The safety of chemicals used by humans is subject to regulations under REACH (Registration, Evaluation, Authorisation and Restriction of Chemicals regulations), which was introduced in the European Union in 2006 to harmonize rules relating to the safety of chemicals made and sold in Europe. REACH may involve animal testing, which in the United Kingdom is ultimately licenced under the Animal (Scientific Procedures) Act 1986 (ASPA). A court ruling this month has highlighted a nuanced but ambiguous situation with regard to the legal control of cosmetics testing on animals because of the overlap of REACH and ASPA.
From 1998, UK policy was that applications for licences under ASPA for animal testing of cosmetics or their ingredients, which are “wholly or primarily used in such products” would be refused. This policy continued and indeed helped stimulate progressive changes in EU legislation resulting in a ban on animal testing for cosmetics and their ingredients.
Is it not time to revert to the original policy from 1998?

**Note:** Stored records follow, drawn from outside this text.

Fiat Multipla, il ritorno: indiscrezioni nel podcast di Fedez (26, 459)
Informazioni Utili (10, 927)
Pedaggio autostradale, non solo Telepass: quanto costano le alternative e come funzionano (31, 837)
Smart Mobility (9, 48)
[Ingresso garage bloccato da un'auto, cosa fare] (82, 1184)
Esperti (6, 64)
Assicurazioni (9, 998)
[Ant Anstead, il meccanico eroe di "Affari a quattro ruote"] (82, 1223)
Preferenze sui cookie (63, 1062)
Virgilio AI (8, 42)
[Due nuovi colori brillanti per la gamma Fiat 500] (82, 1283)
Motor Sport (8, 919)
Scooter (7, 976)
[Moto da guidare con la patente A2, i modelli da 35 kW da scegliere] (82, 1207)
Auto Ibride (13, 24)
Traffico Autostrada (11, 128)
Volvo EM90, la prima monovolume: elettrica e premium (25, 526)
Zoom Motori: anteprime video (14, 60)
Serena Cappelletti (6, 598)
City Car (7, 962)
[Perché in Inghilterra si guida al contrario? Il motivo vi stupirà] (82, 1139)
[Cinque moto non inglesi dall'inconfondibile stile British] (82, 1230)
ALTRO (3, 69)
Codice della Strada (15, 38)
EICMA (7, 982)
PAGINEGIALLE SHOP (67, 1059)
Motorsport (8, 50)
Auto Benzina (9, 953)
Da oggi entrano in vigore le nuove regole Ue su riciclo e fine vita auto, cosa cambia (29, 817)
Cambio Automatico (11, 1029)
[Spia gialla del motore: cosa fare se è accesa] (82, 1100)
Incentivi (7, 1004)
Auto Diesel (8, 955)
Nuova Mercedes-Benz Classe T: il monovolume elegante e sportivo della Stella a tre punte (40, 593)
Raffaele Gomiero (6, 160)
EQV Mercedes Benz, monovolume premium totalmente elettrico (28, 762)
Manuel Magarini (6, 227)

However, questions were subsequently raised in the EU with regard to how the EU cosmetics regulations interacted with EU REACH regulations. An EU statement in 2014 allowed that testing on animals of substances which had various uses, including in cosmetics, could be permitted under REACH regulations in order to assess the risk to workers involved in the manufacture or production of such an ingredient. At that time, the UK policy was strongly against animal testing for any reason for cosmetics, but at the end of 2018 concerns were raised at EU level about the UK’s position and the UK changed its policy accordingly so that licences to carry out animal experimentation as required by REACH would be considered under ASPA and could in principle be granted. Since early 2019, such licences have occasionally been granted. This is ironic in that it was after the Brexit referendum and within months of us leaving the EU.
Given that the UK has now left the EU and is currently considering the revision of its retained REACH regulations to create suitable UK REACH regulations, is it not time to revert to the original policy from 1998?
Moreover, many cosmetics firms have voluntarily dispensed with animal testing. Indeed, Julia Fentem, the head of the Safety and Environmental Assurance Centre at Unilever, told the BBC that such tests under REACH are “unnecessary” and could be done without animal involvement.
Following the May 2023 court verdict, the Home Office released a statement saying: “It remains unlawful to test cosmetic products, or their ingredients, on animals to meet the regulations required to place them on the market. The marketing of cosmetic products or ingredients tested on animals is also banned.” This seems to be contradicted by their issue of licences since 2019, unless one is aware of the REACH exemptions.
This situation raises important questions. One of which being, is there any evidence that human health was harmed by the UK policy followed from 1998 up to 2019? If not, is it not time to recognise this fact? Secondly, the exemption under REACH regulations seems to specifically assign greater importance to the safety of those involved in the manufacture of certain substances than of those who use them. Conversely, if there are means of assessing safety for the consumer without animal testing, as increasing scientific evidence suggests, why can this not apply to those in manufacture – particularly when they can be specifically protected?
Certainly, it is time to carefully consider the issues of cosmetics and animal testing, and to unequivocally clarify and justify what is and is not permitted.